Уильям согласно хмыкает, хотя отнюдь не уверен в правильности утверждения. В последнее время он стал бояться Конфеткиных заигрываний, ибо пистолет не подавал признаков жизни, даже когда стрельнуть хотелось очень сильно. Он, вообще-то, в рабочем состоянии? В неподходящее время он готов к действию, особенно во сне, но дает осечку в нужную минуту. Как долго он сможет держать Конфетку в неведении о том, что, похоже, перестал быть мужчиной? Сколько раз можно ссылаться то на усталость, то на поздний час?
– Если я не буду начеку, – жалуется он, – так «Парфюмерное дело Рэкхэма» к концу века перестанет существовать. И не то чтобы мне было кому передать его.
Эшвелл останавливается купить яблоко у девушки, которая ему приглянулась. Он дает ей шесть пенсов – куда больше, чем она просит, и она так низко кланяется, что рискует рассыпать яблоки из корзины.
– Спасибо, куколка, – говорит Эшвелл, впиваясь зубами в упругую мякоть. – Итак, – с полным ртом обращается он к Уильяму, – ты, значит, не хочешь жениться на Констанции, так?
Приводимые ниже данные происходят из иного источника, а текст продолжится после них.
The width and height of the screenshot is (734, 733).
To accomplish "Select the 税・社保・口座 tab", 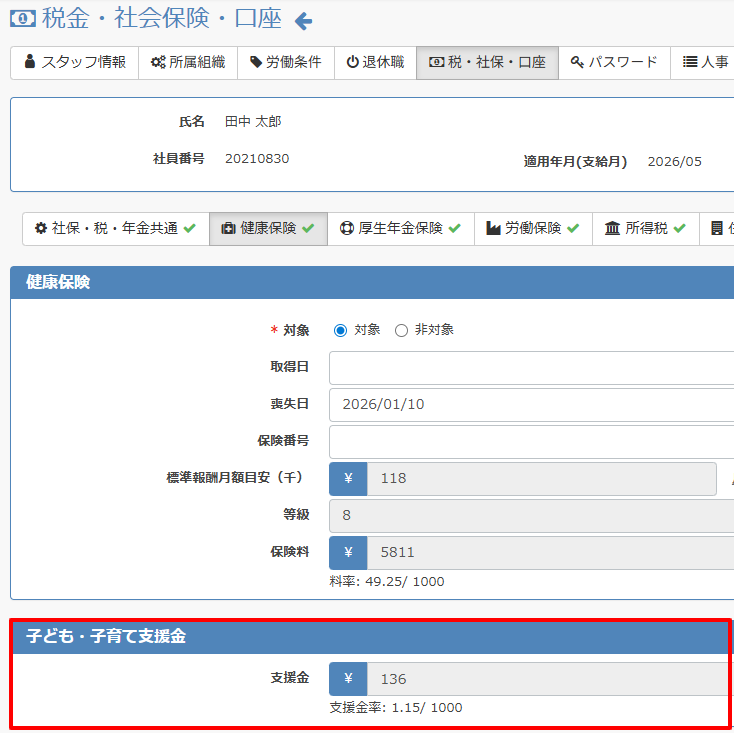I will [x=487, y=62].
Уильям останавливается в изумлении.
– На Констанции?
– На нашей дорогой леди Бриджлоу, – поясняет Эшвелл, стараясь говорить отчетливо, как будто изумление Рэкхэма вызвано исключительно его плохой дикцией.
Уильяма качнуло вперед, земля приблизилась к лицу; он пытается рассмотреть грязь под ногами, но она то расплывается перед глазами, то опять обретает четкость. Булыжники покрыты налетом мшистой дряни – то ли конского навоза с большой примесью сена, то ли сильно размазанными остатками шкуры раздавленной собаки.
– Я… Я и понятия не имел, что Констанция хочет выйти за меня.
Бодли и Эшвелл издают дружный стон, Бодли встряхивает его за воротник.
– Да ты что, Билл, ты всерьез ожидал, что она станет перед тобой на одно колено и сама сделает тебе предложение? У нее есть гордость.
Они идут дальше; Уильям переваривает полученную информацию. Свернули на Кинг-стрит – она пошире. Проститутки машут им с обеих сторон улицы, уверенные, что полисмен уже получил достаточно щедрую мзду и будет тратить силы на карманников и драчунов.
– Сюда! – зовет пьяненькая шлюха. – Самый лучший поебон в Лондоне!
– Сюда! – орет мужчина с противоположного тротуара. – Берите жареные каштаны!
Бодли останавливается – не ради каштанов или шлюхи, а потому что вляпался в какую-то мерзость. Поднимает левую ногу и рассматривает подметку, чтобы определить, что это за гадость, смешанная с маслянистой грязью, – дерьмо или просто растоптанный фрукт.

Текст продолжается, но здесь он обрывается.